観終わって何も言えなくて、気持ちが渋滞していて、どんな感想や想いも口に出すと直ぐに消えてしまいそうな感じ。
そんな私の中の心の渋滞をこのnoteに書くこと。気持ちの整理をするのも状況を飲み込むのにも少し時間がかかりました。

映画は月に4本くらい劇場に観に行くのだけれど、久しぶりにパンフレットを購入しました。
余韻に浸りたくて浸りたくて、まだ現代を生きる自分に戻りたくなくて。

もしも、その時の気持ち、感情や空気を保存できる箱があるのなら私は真っ先に、この気持ちを大切に大切にしまっておきたいし、宝箱としてずっと大切にしていたいと思う。そんなどうしていいかわからない気持ちでした。

この作品を観終わって、ブラックコーヒーを飲みながらパンフレットを拝読した。

今の時代だからこそ、今の私だからこそ考えさせられることがあったと思う。
戦争を知らない私は自ずと今を生きる自分の生活と重ねた。
同時に自分の未熟さを感じ、現代を生きていること、恵まれていることが当たり前じゃないことを身をもって改めて感じたと思える。

自身の未熟さを感じたことについて、私の両親のことを真っ先に思い出した。

ここからは私の話になる。
大人になって、厳しく育てられたことに対して私は両親を何度も何度も恨み攻めた。
今の言葉で言うならば、私は、毒親育ちだったと思う。
"厳しい"の一言で言えば、それぞれが想像がする家庭環境はあると思うが、私の家庭環境を言うならば、理不尽の連続の幼少期だったと思う。

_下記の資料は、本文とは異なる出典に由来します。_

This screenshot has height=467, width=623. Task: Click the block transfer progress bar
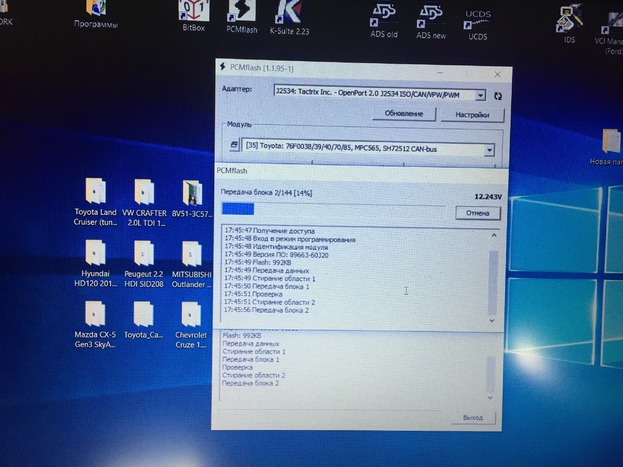333,209
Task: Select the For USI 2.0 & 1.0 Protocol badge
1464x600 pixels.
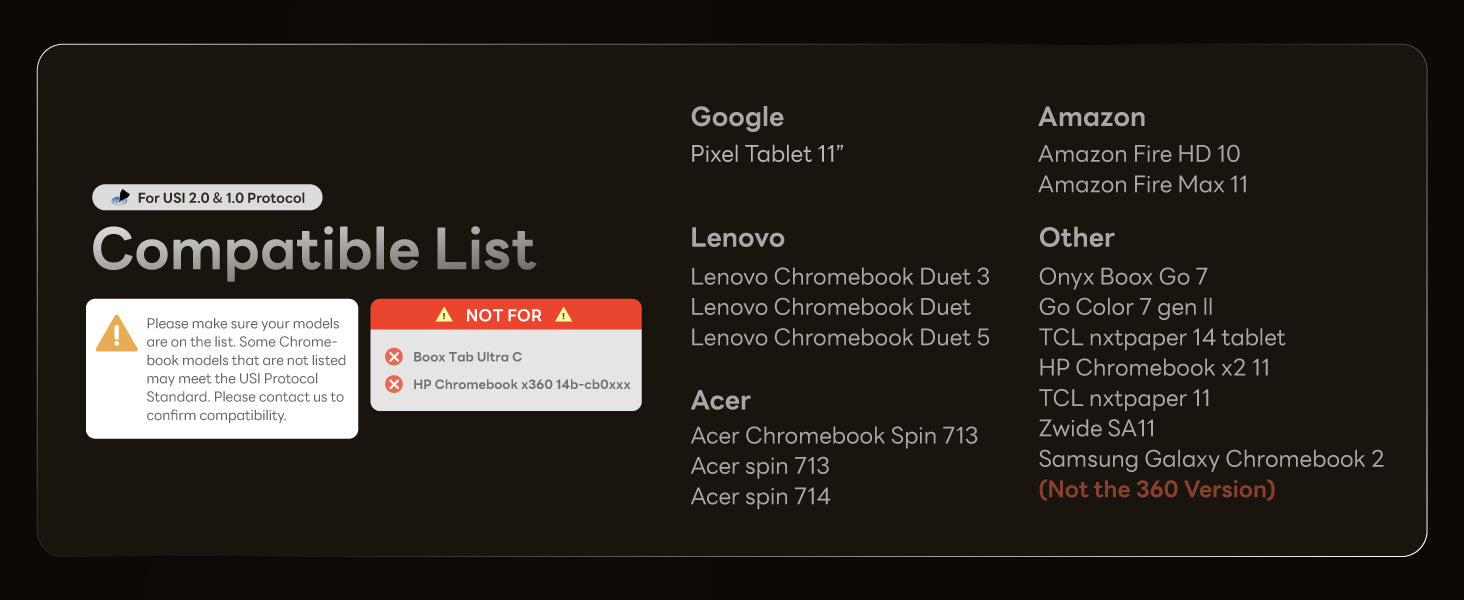Action: 207,197
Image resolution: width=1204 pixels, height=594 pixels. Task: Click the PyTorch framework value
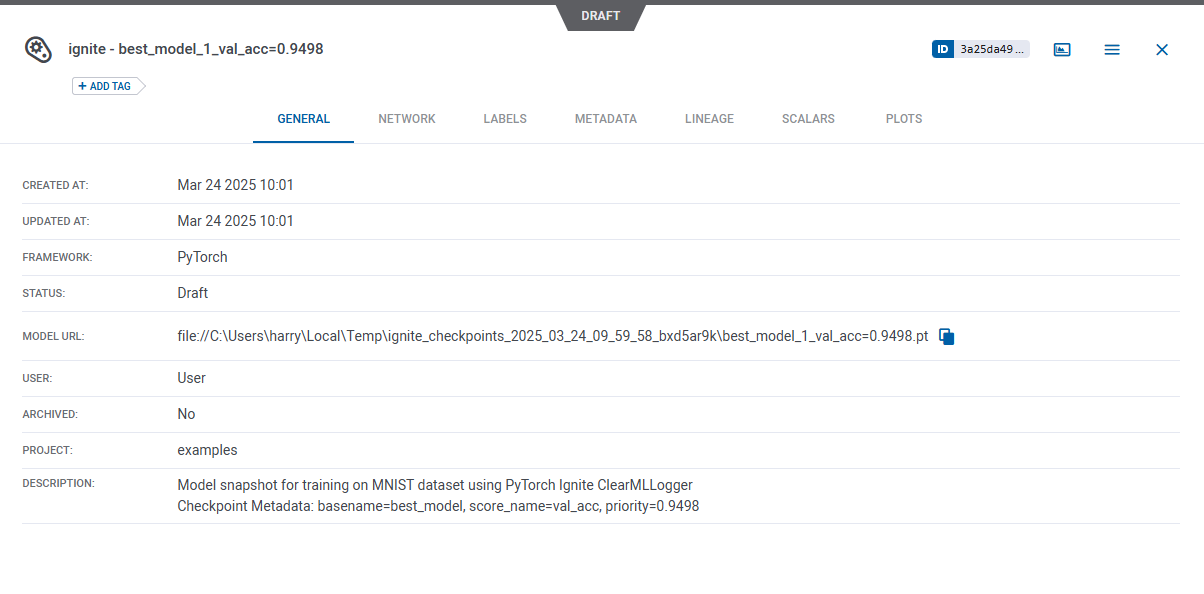click(x=202, y=257)
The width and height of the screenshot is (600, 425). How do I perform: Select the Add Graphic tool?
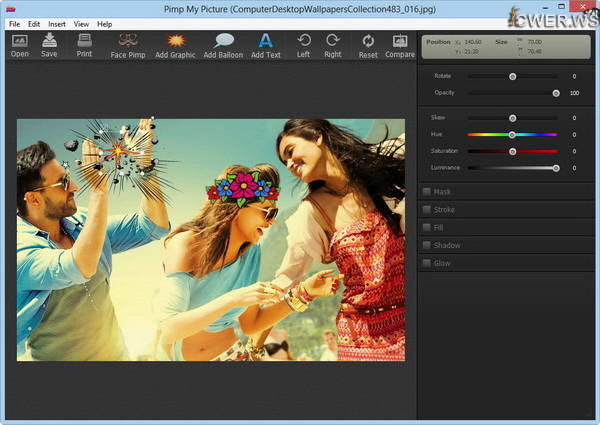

好きなものを主張すれば取り上げられ、朝目覚めたら無惨な姿で私物を捨てられ、理由もないことに叱られ、何が悪かったかも教えてすらもらえない。
いつの間にか怒られないように親や他人の気に障らないように生きており、かと言って両親をやばいだとか、他者から私の気持ちに同調して批判されるのも嫌で、周りには私の親は素晴らしい尊敬していると言い続けていた。

私は何が好きだとか、何が嫌なのかも分からず生きていたと思う。それに気づいたのが20歳過ぎてから。
何者かになりたくても、何になりたいかもどうしたいのかも、自分との向き合い方すら分からなくて、人の真似をしてみても、最初は良くても時間が経てば当然だが、これは私じゃないことに気づき苦しんだし1人泣いたこと。

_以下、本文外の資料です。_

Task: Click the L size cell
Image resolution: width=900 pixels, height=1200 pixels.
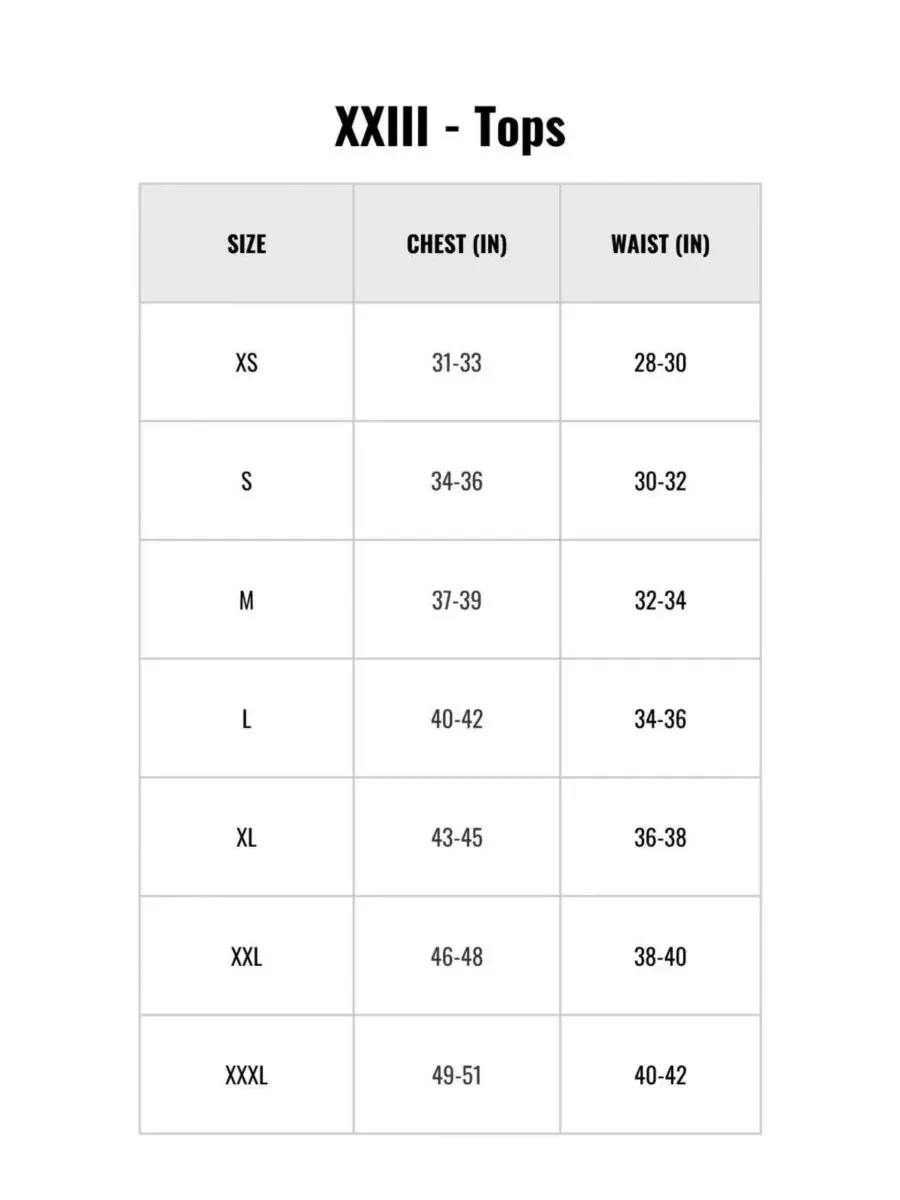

大人になってこんなにも自分のことなのに自分自身がわからず辛い思いをするのなら、反抗してでも好きなものを好きだと、嫌なことは嫌だと主張し、理不尽の理由もわかるまで従わなければよかったと思った。

勿論厳しさに感謝をすることもあったし、実際、いつかは必ず世に出ていく自分の子供のことを考えたら、当時の日常は、世の中の厳しさに比べたら優しく、両親にとっての最善だったのかもしれないとも思ったことは何度もある。実際私は未婚で子供を育てたことすらない。計り知れない苦労だとも感じる。

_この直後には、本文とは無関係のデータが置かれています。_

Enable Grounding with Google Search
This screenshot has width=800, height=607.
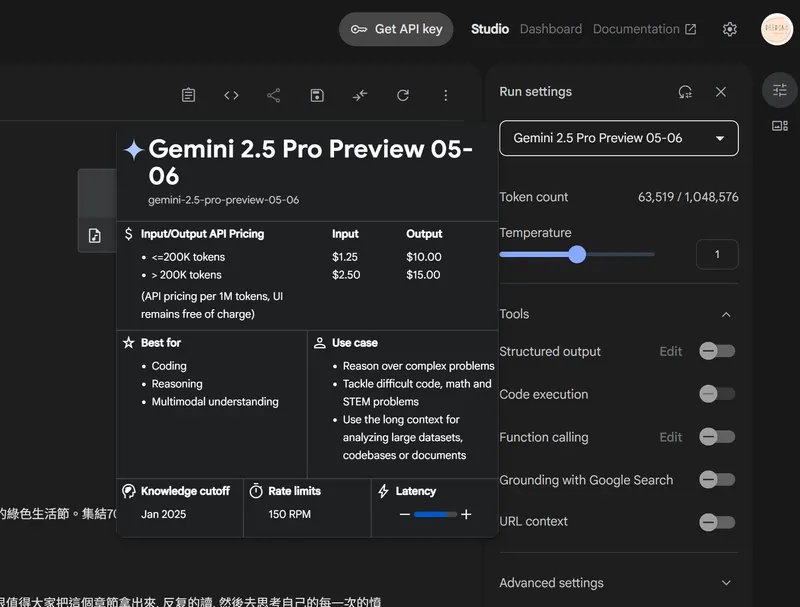pos(717,480)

だけど、恥ずかしながら私には相手の気持ちばかり考えている余裕なんてなかった。私自身の個人の感情を無視もできないし、もう無視はしたくない。でも、両親のことも傷つけたくはない。
両親の立場に立ったら娘に文句を言われるなんて、私だったら絶対に傷つくし嫌だもの。
そんな気持ちの葛藤の連続だった。

映画の話と大幅にずれてしまったが、
そんな私の気持ちから、作中どんな境遇でもどんな理不尽な環境でも愚痴ひとつ言わず希望を見つけ信じて生きていた主人公の心の豊かさに自分自身の生き方を改めて考えさせられた。

文句や恨みたい気持ちや色んな気持ちがあるはずなのに周りや家族に愛を絶やさない姿に自分の人間の小ささを感じた。
同時にもっと広い目(心)で見て、周りや環境を愛し、許せる大人にならないといけないとも思った。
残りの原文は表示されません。